* BEGIN Supplied data *
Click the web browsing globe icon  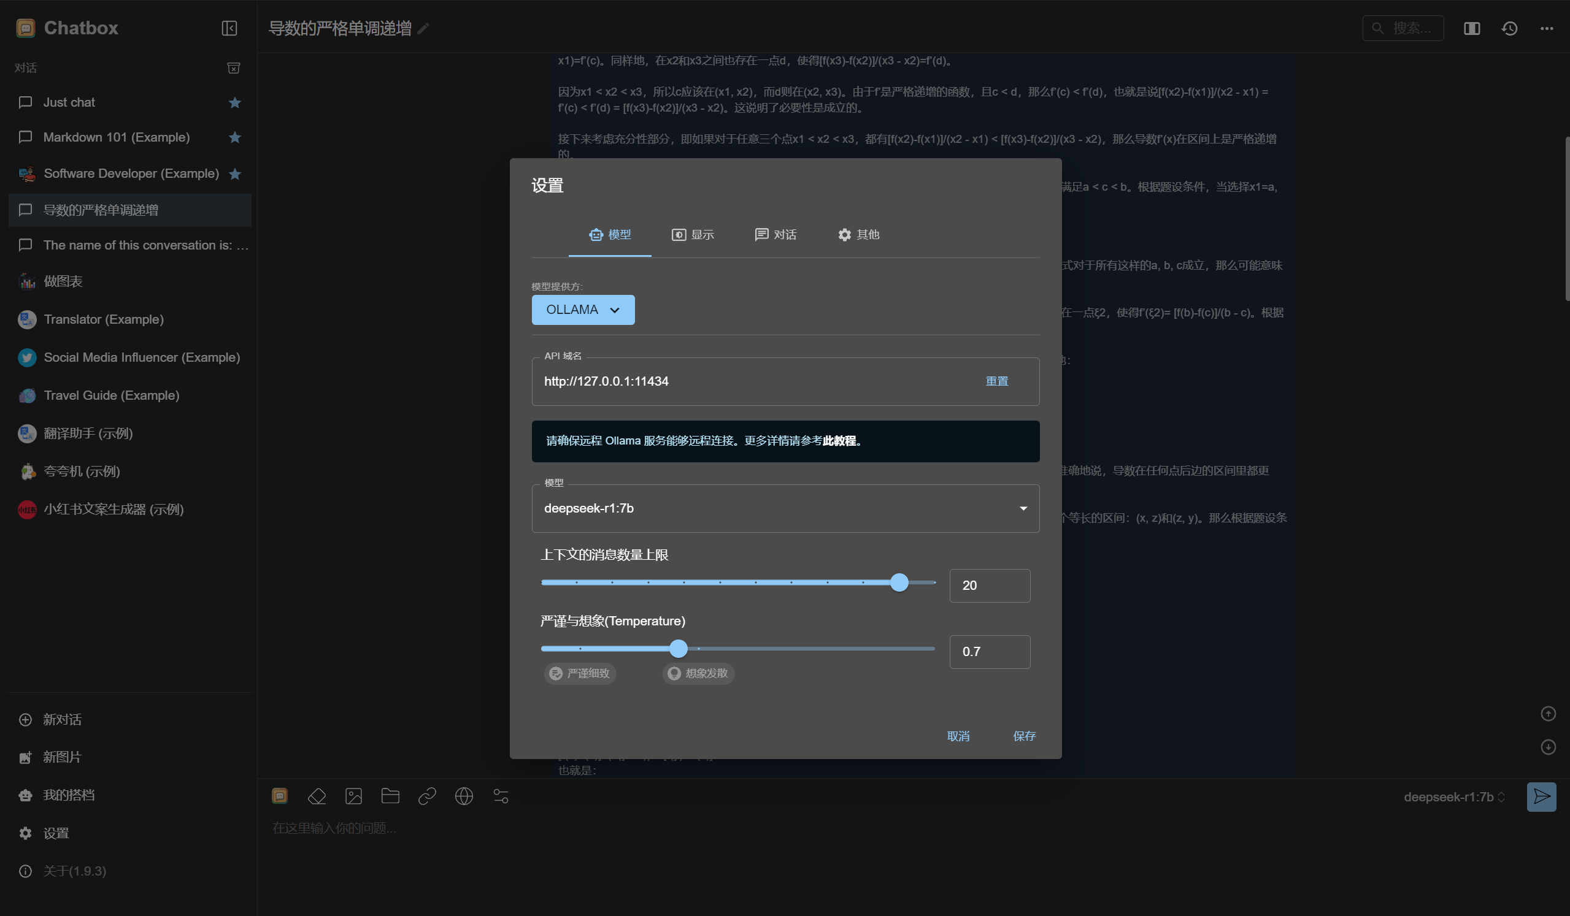point(464,796)
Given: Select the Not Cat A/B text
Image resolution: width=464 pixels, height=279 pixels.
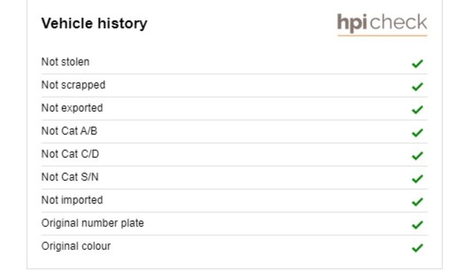Looking at the screenshot, I should click(x=69, y=131).
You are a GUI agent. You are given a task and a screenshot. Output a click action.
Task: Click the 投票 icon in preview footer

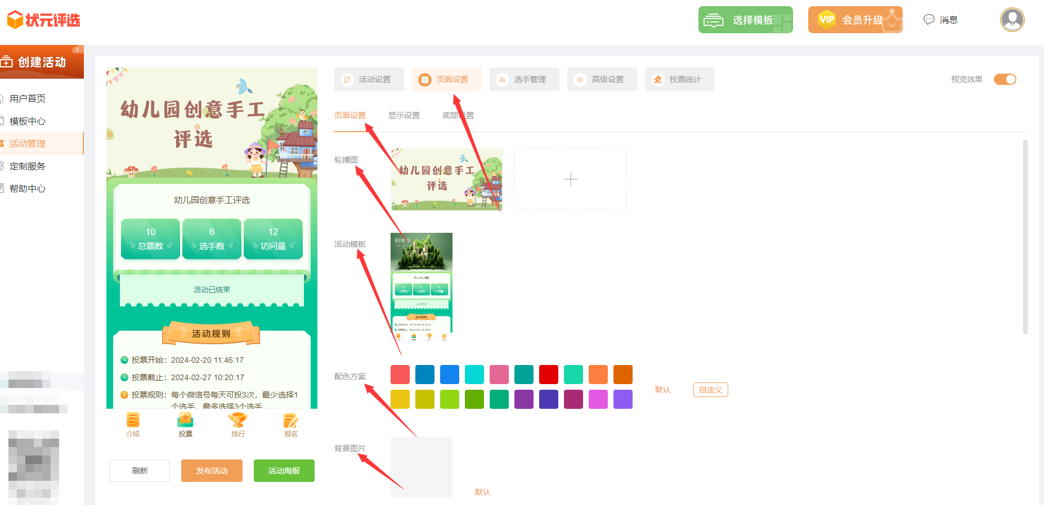click(185, 421)
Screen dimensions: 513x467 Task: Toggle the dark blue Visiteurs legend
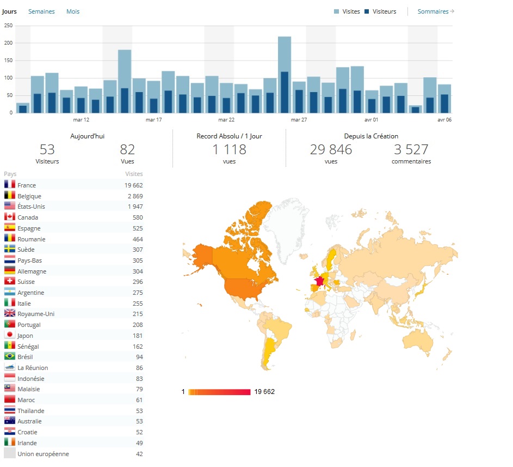[x=380, y=11]
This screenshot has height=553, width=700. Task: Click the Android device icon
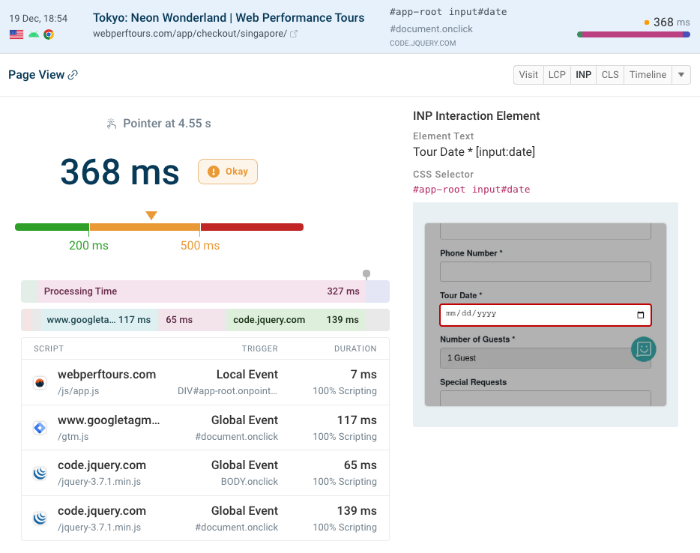point(33,34)
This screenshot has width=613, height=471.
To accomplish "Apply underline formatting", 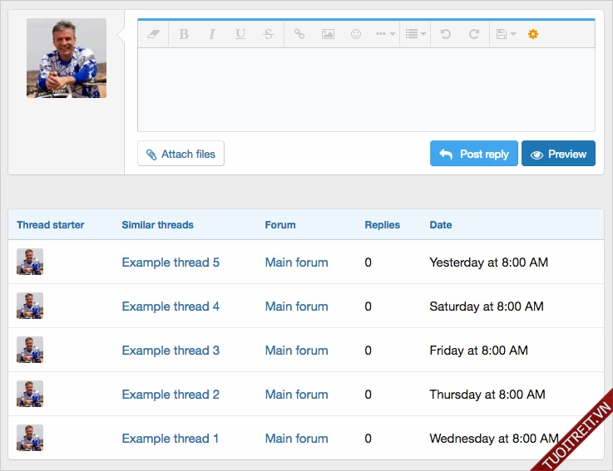I will (240, 34).
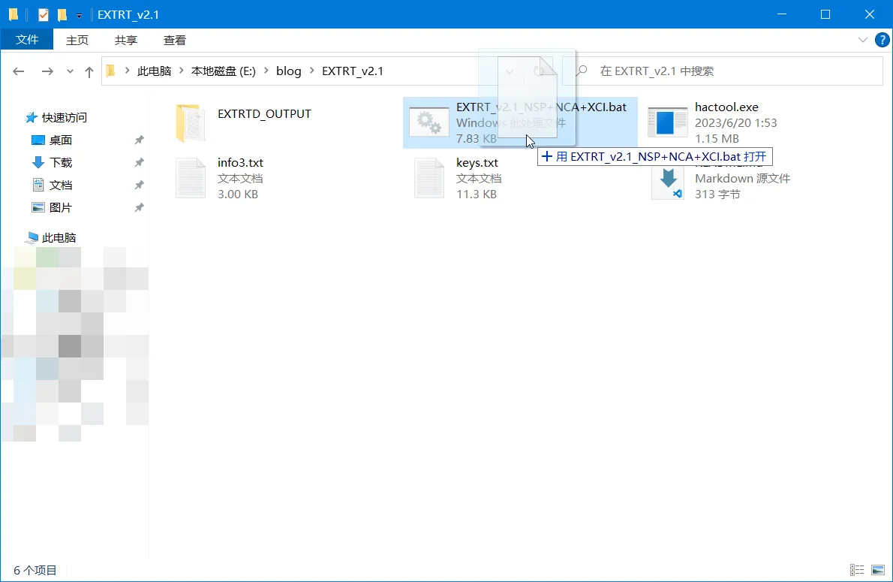Click the Properties icon in the title bar
This screenshot has width=893, height=582.
(x=44, y=14)
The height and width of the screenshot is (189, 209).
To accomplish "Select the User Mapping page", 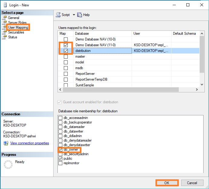I will [x=18, y=27].
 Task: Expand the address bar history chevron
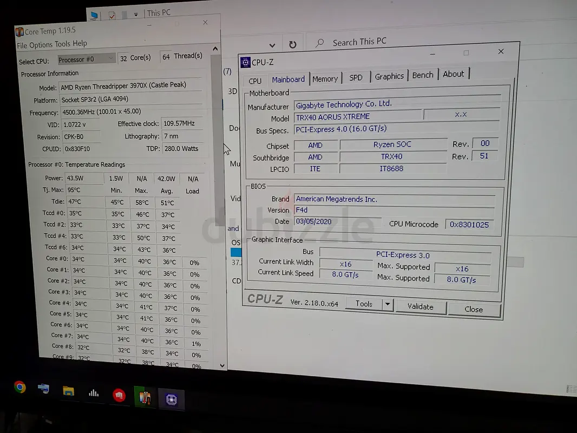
* END Supplied data *
Required task: Pull out every line of the data above that contains the string "This", treating uppercase and lowercase as different.

Written solution:
This screenshot has height=553, width=700. Task: Click the Android device icon
This screenshot has width=613, height=471.
This screenshot has width=893, height=582.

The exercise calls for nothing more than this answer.